Beyond the energy sector, the conflict triggered a systemic logistics failure. With the Persian Gulf quarantined by the withdrawal of War Risk insurance and the physical threat of Iranian minelayers and anti-ship missiles, maritime commerce ground to a halt.6 The forced rerouting of major ocean carriers around the Cape of Good Hope added 10 to 20 days to Asia-Europe transit times, drastically spiking freight costs and delaying the delivery of critical industrial commodities such as aluminum, fertilizer, and cement.68

Simultaneously, the targeting of Gulf airports crippled the air freight industry. Major logistics providers, including FedEx, UPS, and Cargolux, suspended regional operations, while airlines canceled passenger and cargo flights to Dubai, Abu Dhabi, and Doha.69 This dual-domain paralysis of both ocean and air freight threatens to disrupt global manufacturing, retail, and construction supply chains long after the cessation of active military hostilities.80

The eruption of the 2026 Iran War, initiated by the U.S.-Israeli Operation Epic Fury and answered by Iran’s Operation True Promise IV, has fundamentally rewritten the security geometry of the Middle East.

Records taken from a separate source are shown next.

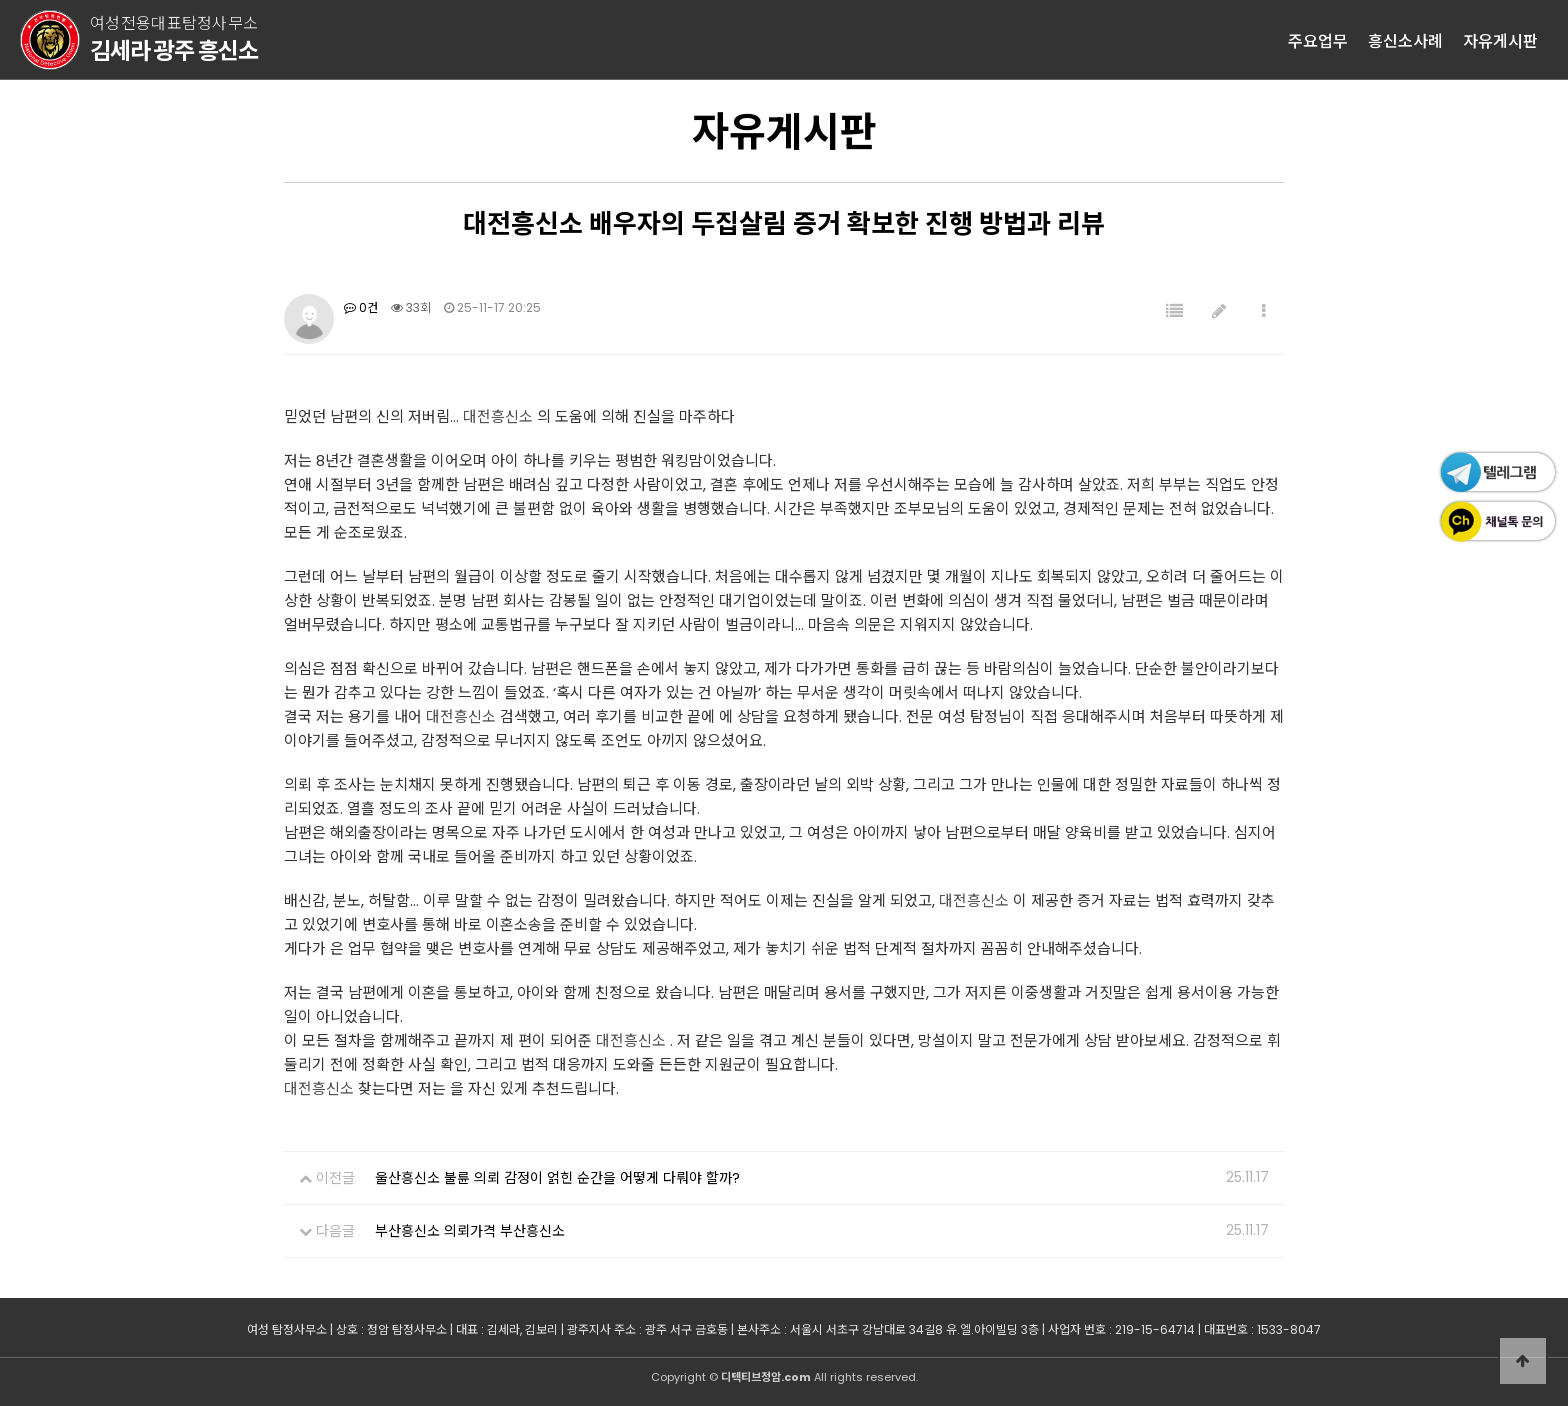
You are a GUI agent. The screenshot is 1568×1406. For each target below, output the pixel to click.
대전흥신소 (498, 416)
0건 (361, 307)
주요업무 (1318, 40)
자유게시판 (1500, 40)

By systematically targeting the critical infrastructure of the United States and the Gulf Cooperation Council, Iran demonstrated both the capability and the strategic resolve to hold the region’s economic and military lifeblood hostage.

The deliberate destruction of high-value American early-warning radars, including the AN/TPY-2 in Jordan and the AN/FPS-132 in Qatar, highlighted a highly effective Iranian counter-sensor doctrine designed to blind the multi-billion-dollar MEAD network. While U.S. and allied interceptors performed admirably on a tactical level, the conflict exposed the unsustainable economic reality of utilizing multi-million-dollar missiles to defeat massed swarms of inexpensive loitering munitions.

The resulting kinetic damage to commercial ports in Dubai and Oman, energy refineries in Saudi Arabia and Qatar, and life-sustaining desalination plants in Bahrain has shattered the illusion of Gulf invulnerability. As the de facto closure of the Strait of Hormuz continues to inflict severe macroeconomic pain on global energy and shipping markets, the United States faces a precarious future in the region. Washington must now navigate the monumental task of rebuilding degraded surveillance infrastructure, addressing critical gaps in asymmetric air defense capacity, and managing a deeply fractured alliance network where host nations are increasingly questioning whether the American security umbrella is worth the devastating cost of Iranian retaliation.